=== Excerpted text ===

One particularly introspective task that a lawyer can undertake
is the preparation of an affidavit of attorney's fees in
conjunction with a client's motion for fees. If you are preparing
such an affidavit, chances are your client has already prevailed in
some way. But having a court evaluate your efficiency and
scrutinize your strategy (and perhaps your and your client's
personal conduct) can quickly lead to more than just a little
second-guessing about the handling of a case.
As part of its usual business, Probate Courts review
applications for fiduciary fees, frequently assessing attorney's
fees incurred by guardians, conservators, executors, administrators
and trustees carrying out their duties. Probate Courts are thus
accustomed to evaluating the monetary value lawyers provide.
Probate Courts review attorney's fees in other contexts as well.
Probate litigation differs from most other types of litigation in
that there is a greater risk that an opposing party may pay a
prevailing party's attorney's fees. Under G.L. c. 215,
§45,1 Probate Courts, unlike other Massachusetts courts,
have the discretion to award attorney's fees in contested matters
"as justice and equity may require."
G.L. c. 215, §45 deviates from the "American Rule," which
provides that litigants pay their own attorney's fees, regardless
of the outcome of lawsuits, unless a statute specifically provides
for the recovery of fees. The purpose of the American Rule is to
encourage parties to utilize the judicial system to resolve good
faith disputes even though their claims or defenses may not
ultimately be successful. The American Rule permits parties to
advocate their positions without the risk that they would have to
pay the opposing parties' - as well as their own - legal fees if
they do not prevail. A byproduct of the American Rule mindset is
that payment of attorney's fees is usually not part of settlement
negotiations.

=== Data provided ===

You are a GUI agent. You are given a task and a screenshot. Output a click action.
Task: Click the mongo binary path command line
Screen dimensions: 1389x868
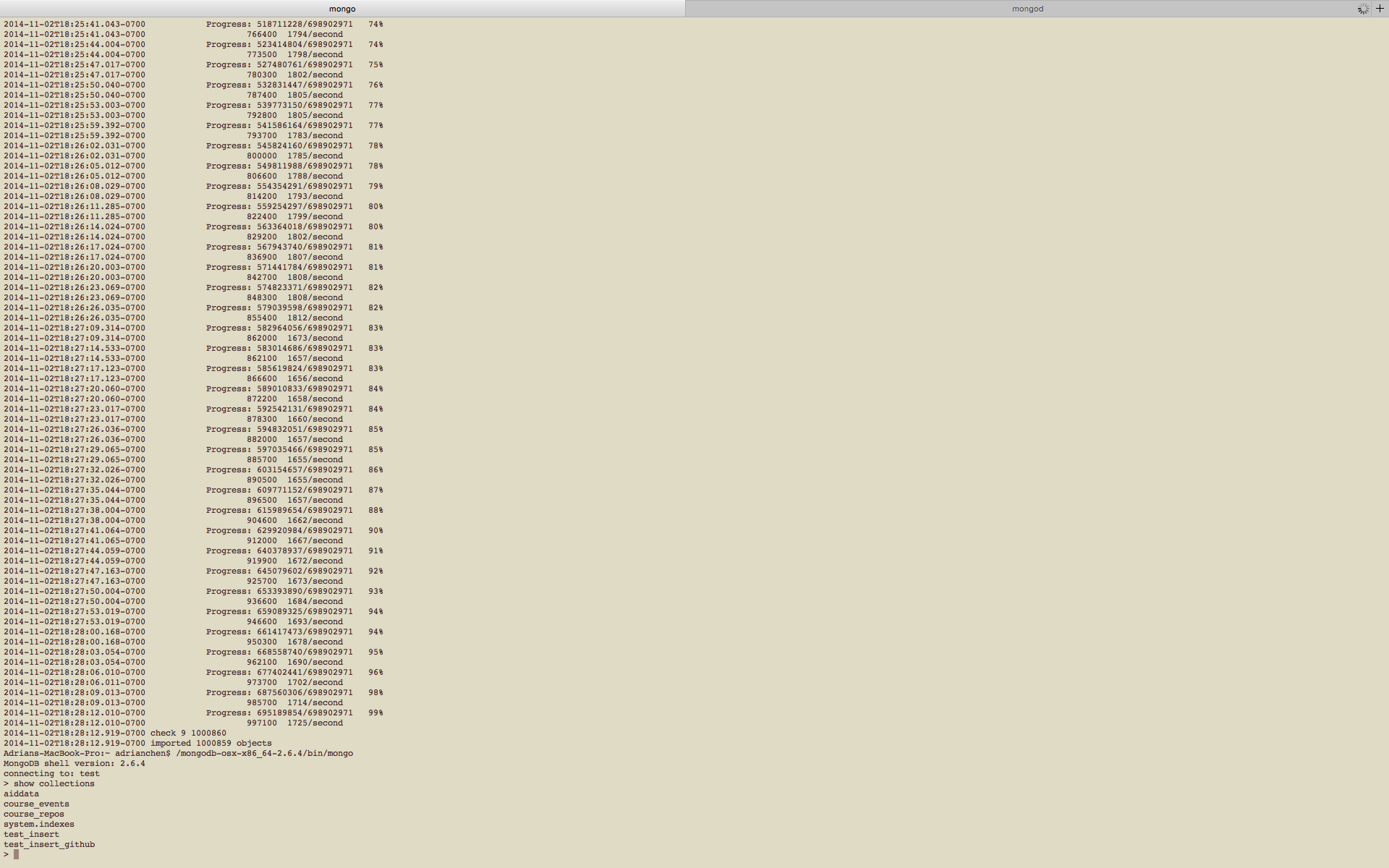tap(264, 753)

===

Directions →
**1.** Summarize the passage on attorney's fees in Massachusetts Probate Courts in two sentences.
**2.** According to the passage on attorney's fees in Probate Courts, what is a byproduct of the American Rule mindset?
**3.** Write the next part of the passage on attorney's fees in Probate Courts, picking up after its final sentence.

Answers per task →
**1.** Probate Courts routinely evaluate attorney's fees, and under G.L. c. 215, §45 they, unlike other Massachusetts courts, have discretion to award fees in contested matters "as justice and equity may require." This departs from the American Rule, under which litigants pay their own fees regardless of outcome unless a statute provides otherwise, a rule meant to encourage parties to use the courts to resolve good faith disputes.

**2.** Payment of attorney's fees is usually not part of settlement negotiations.

**3.**
Parties who litigate in Probate Court, however, face a risk that
a Probate Court will punish weak claims or obstructionist tactics
with an order to pay the opposing party's fees. Two recent
high-profile, high-fee cases examine the standards for awarding
attorney's fee in probate matters. The cases underscore the
critical importance of not using the judicial system - or at least
the Probate Court - to wage overly emotional or meritless family
battles.
The Estate of Bartley J. King
In the matter of The Estate of Bartley J.
King,2 the Supreme Judicial Court undertook a
comprehensive analysis of the standard for the awards of fees under
G.L. c. 215, §45. In Bartley, beneficiaries of an estate
filed suit against the executor and primary beneficiary challenging
the validity of the will and pre-death property transfers. After a
nine-day trial, the Probate Court trial judge rejected the
contestants' claims, finding no credible evidence of the decedent's
lack of capacity or undue influence.
Post trial, the executor filed a motion that sought a whopping
$710,321.50 in attorney's fees and $95,868.47 in costs. The total
estate was only $1.2 million. The executor alleged that the
contestants "had engaged in a 'two and half year campaign to punish
… [the executor] for her father's generosity,' and should be
ordered 'to bear the financial burden that they willfully imposed
on … [the executor] by persisting in their unsubstantiated and
baseless claims.'" In addition to seeking fees under G.L. c. 215,
§45, the executor also sought fees under G.L. c. 231, §6F, an
often-pled but rarely invoked statute permitting the recovery of
attorney's fees when the opposing claims are "wholly insubstantial
and frivolous."
The executor's motion for attorney's fee was heard by a judge
different from the trial judge. The motion judge indicated that the
hearing was not so much concerned about whether the
Probate Court would award fees, but about what amount of attorney's
fees was reasonable. The motion judge stated that she was familiar
with the lengthy procedural history as well as the trial judge's
findings and conclusions and commented that the record implicitly
entitled the executor to an award of fees.
After a two-day hearing, the motion judge rejected the
executor's claim under G.L. c. 231, §6F, finding that the
contestants initially acted in good faith. However, the Probate
Court motion judge found that fees were warranted under G.L. c.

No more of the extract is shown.